Pharmacokinetics : Phenytoin selectively depresses the motor cortex of the CNS and is believed to mediate this action by stabilizing neuronal discharge and limiting the progression of neuronal excitation by blocking or interfering with calcium influx across cell membranes. Although the daily dose, duration of use and blood or salivary levels of phenytoin have been related to the presence and degree of overgrowth, several studies have failed to detect any correlation among these factor. In a 2-year longitudinal study, Dahllof & Modeer (1986) observed the clinical onset of gingival overgrowth after 1 month of phenytoin use. Although overgrowth occurred progressively over the study period, it continued at a decreased rate during the second year. Associated gingival overgrowth appears to reach maximum severity 12-18 months after initiating phenytoin treatment. Hallmon WW, Rossmann JA. The role of drugs in the pathogenesis of gingival overgrowth. A collective review of current concepts. Periodontol 2000. 1999 Oct;21:176-96

Clinical manifestation : Affected tissues typically present a granular or pebbly surface , with the enlarged papillae extending facially and lingually , obscuring the adjacent tissue and tooth surfaces. Affected papillae may become enlarged to the point of contact, resulting in the clinical presence of pseudoclefts . The facial gingiva of the anteriors is more commonly affected and often results in aesthetic disfigurement. There is no evidence suggesting that sex or race affects the occurrence of phenytoin- associated gingival overgrowth. Also reports of phenytoin-induced gingival overgrowth prior to the eruption of the primary teeth are reported which resulted in delayed eruption. Although considered rare, phenytoin gingival overgrowth has also been observed in edentulous patients and beneath pontics of fixed partial dentures. Hallmon WW, Rossmann JA. The role of drugs in the pathogenesis of gingival overgrowth. A collective review of current concepts. Periodontol 2000. 1999 Oct;21:176-96

Histological charateristics : Histologically, tissues from gingival overgrowth biopsies present a thick stratified squamous epithelium with long thin rete pegs that extend deep into the lamina propria . The lamina propria is characterized by proliferation of fibroblasts and increased collagen formation, accompanied by an increase in non-collagenous proteins. Hallmon WW, Rossmann JA. The role of drugs in the pathogenesis of gingival overgrowth. A collective review of current concepts. Periodontol 2000. 1999 Oct;21:176-96

Prevention & Treatment : 1. With proper instruction, motivation and reinforcement, oral hygiene may be effectively addressed by the patient during the course of a supportive treatment to control bacterial plaque. In a 15-month longitudinal study by Pihlstrom et al. and another study by Hall et al they studied the effectiveness of a preventive dental program in outpatients who were taking phenytoin for seizure control. All patients received professional preventive care after initiating phenytoin therapy. Although a small increase in gingival enlargement was observed in the first 6 months, no further enlargement occurred. The authors concluded that a preventive dental program could effectively minimize phenytoin- associated gingival enlargement. In a 2-year longitudinal study, Dahllof & Modeer initiated a preventive dental program for 16 children scheduled to begin phenytoin treatment for seizure control. Gingival enlargement was still evident after 1 month and was not prevented by the program.

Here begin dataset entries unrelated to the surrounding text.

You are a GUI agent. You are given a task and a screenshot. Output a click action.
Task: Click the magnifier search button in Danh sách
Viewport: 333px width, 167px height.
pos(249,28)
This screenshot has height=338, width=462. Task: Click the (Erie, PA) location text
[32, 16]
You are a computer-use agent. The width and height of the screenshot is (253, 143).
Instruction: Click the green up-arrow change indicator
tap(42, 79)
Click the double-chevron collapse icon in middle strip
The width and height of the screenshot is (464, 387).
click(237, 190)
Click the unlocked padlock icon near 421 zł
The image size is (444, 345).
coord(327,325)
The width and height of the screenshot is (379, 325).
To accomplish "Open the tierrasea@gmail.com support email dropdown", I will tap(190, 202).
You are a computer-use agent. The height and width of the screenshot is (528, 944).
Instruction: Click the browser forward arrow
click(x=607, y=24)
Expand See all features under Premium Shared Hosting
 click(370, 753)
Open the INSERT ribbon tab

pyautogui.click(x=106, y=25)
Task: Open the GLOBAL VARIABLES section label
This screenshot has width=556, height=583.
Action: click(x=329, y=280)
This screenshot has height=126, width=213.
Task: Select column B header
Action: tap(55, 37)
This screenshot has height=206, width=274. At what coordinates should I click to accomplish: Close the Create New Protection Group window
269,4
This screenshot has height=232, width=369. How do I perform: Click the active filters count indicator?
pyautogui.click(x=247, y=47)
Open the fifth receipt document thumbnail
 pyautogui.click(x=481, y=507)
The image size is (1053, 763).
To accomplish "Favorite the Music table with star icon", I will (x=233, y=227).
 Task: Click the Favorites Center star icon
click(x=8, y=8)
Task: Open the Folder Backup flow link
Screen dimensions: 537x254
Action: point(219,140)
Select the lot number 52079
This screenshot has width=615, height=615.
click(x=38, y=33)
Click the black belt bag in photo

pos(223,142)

2. Since phenytoin using patients often experience difficulty with effective oral hygiene maintenance, approaches may need to be modified to meet patient needs. This includes the use of an electric toothbrush and adjunctive antimicrobial sprays or mouthrinses . Shibley et al. prescribed 0.12% chlorhexidine gluconate rinses twice a day in 30 patients exhibiting drug-associated overgrowth. Compared with gingival overgrowth patients using a placebo rinse, the chlorhexidine group had a significant reduction in plaque accumulation, gingival inflammation and gingival overgrowth. 3. Although scaling and root planing effectively reduces accompanying inflammation, surgical treatment is often required to manage the consequences of clinically significant gingival overgrowth. The excessive tissue can be removed using surgical techniques ( gingivectomy / flap), laser gingivectomy or a combination approach. Hallmon WW, Rossmann JA. The role of drugs in the pathogenesis of gingival overgrowth. A collective review of current concepts. Periodontol 2000. 1999 Oct;21:176-96

CYCLOSPORIN Cyclosporin A was first isolated in Switzerland in 1970 as a metabolite of the fungus species Tolypocludium influturn Gams. and its first reported use in renal transplantation procedures was by Calne et al . Cyclosporin A has been demonstrated to suppress humoral immunity (B lymphocytes) and to a much greater extent cell-mediated immunity (T lymphocytes) such as allograft rejection, delayed hypersensitivity, graft-versus-host disease and autoimmune diseases. The first cases of gingival overgrowth caused by cyclosporin A medication in the dental literature were reported by Rateitschak-Pluss et al. in 50 kidney transplant patients.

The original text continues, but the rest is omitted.